(Records supplied begins)

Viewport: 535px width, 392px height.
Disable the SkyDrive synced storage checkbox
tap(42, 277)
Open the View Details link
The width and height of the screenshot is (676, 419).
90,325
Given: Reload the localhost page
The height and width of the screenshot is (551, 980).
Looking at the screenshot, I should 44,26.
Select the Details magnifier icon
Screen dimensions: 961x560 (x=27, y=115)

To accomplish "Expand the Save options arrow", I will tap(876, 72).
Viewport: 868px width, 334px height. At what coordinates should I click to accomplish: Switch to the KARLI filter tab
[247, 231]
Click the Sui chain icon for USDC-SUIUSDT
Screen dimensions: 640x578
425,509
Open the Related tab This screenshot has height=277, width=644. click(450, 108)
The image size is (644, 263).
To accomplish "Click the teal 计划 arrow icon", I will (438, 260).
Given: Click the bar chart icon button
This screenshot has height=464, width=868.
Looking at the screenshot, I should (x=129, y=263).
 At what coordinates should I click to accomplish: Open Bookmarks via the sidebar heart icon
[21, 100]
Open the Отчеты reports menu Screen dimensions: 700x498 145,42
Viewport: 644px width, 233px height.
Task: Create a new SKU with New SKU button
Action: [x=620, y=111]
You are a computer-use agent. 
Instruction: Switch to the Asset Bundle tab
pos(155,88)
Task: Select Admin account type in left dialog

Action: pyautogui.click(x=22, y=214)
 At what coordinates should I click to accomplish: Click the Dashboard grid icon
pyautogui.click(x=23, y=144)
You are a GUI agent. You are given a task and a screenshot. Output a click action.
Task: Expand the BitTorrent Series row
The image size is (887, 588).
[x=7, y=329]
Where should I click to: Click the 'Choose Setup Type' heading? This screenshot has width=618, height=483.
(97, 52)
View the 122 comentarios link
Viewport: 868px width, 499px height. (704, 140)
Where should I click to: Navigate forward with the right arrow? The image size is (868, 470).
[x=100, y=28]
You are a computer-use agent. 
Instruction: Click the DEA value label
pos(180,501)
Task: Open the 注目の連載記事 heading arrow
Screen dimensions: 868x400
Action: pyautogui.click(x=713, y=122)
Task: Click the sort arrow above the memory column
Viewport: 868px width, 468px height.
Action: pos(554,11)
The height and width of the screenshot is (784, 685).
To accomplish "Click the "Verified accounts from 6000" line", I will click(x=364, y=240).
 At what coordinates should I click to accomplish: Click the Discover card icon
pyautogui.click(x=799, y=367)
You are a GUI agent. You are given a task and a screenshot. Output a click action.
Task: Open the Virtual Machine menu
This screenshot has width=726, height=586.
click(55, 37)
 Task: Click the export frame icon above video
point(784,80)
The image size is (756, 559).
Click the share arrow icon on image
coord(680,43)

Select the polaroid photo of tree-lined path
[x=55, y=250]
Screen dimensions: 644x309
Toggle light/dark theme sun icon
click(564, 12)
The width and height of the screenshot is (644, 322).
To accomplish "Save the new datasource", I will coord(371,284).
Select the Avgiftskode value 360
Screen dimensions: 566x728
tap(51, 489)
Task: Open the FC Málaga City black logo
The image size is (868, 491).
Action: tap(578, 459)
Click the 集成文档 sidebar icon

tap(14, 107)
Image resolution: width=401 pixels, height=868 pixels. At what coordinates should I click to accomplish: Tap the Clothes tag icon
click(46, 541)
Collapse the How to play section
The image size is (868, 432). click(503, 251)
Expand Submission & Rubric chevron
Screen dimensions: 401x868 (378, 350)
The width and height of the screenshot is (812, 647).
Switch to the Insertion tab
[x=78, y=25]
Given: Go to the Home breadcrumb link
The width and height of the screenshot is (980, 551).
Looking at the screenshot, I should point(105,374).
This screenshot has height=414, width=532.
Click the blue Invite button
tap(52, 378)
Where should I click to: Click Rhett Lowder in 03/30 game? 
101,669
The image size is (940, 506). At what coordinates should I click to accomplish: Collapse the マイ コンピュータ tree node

(Records supplied ends)

Return a word-for-word copy of the lines above from the one holding "Toggle light/dark theme sun icon" through the one holding "Task: Open the FC Málaga City black logo", with both of them included and nothing besides.

Toggle light/dark theme sun icon
click(564, 12)
The width and height of the screenshot is (644, 322).
To accomplish "Save the new datasource", I will coord(371,284).
Select the Avgiftskode value 360
Screen dimensions: 566x728
tap(51, 489)
Task: Open the FC Málaga City black logo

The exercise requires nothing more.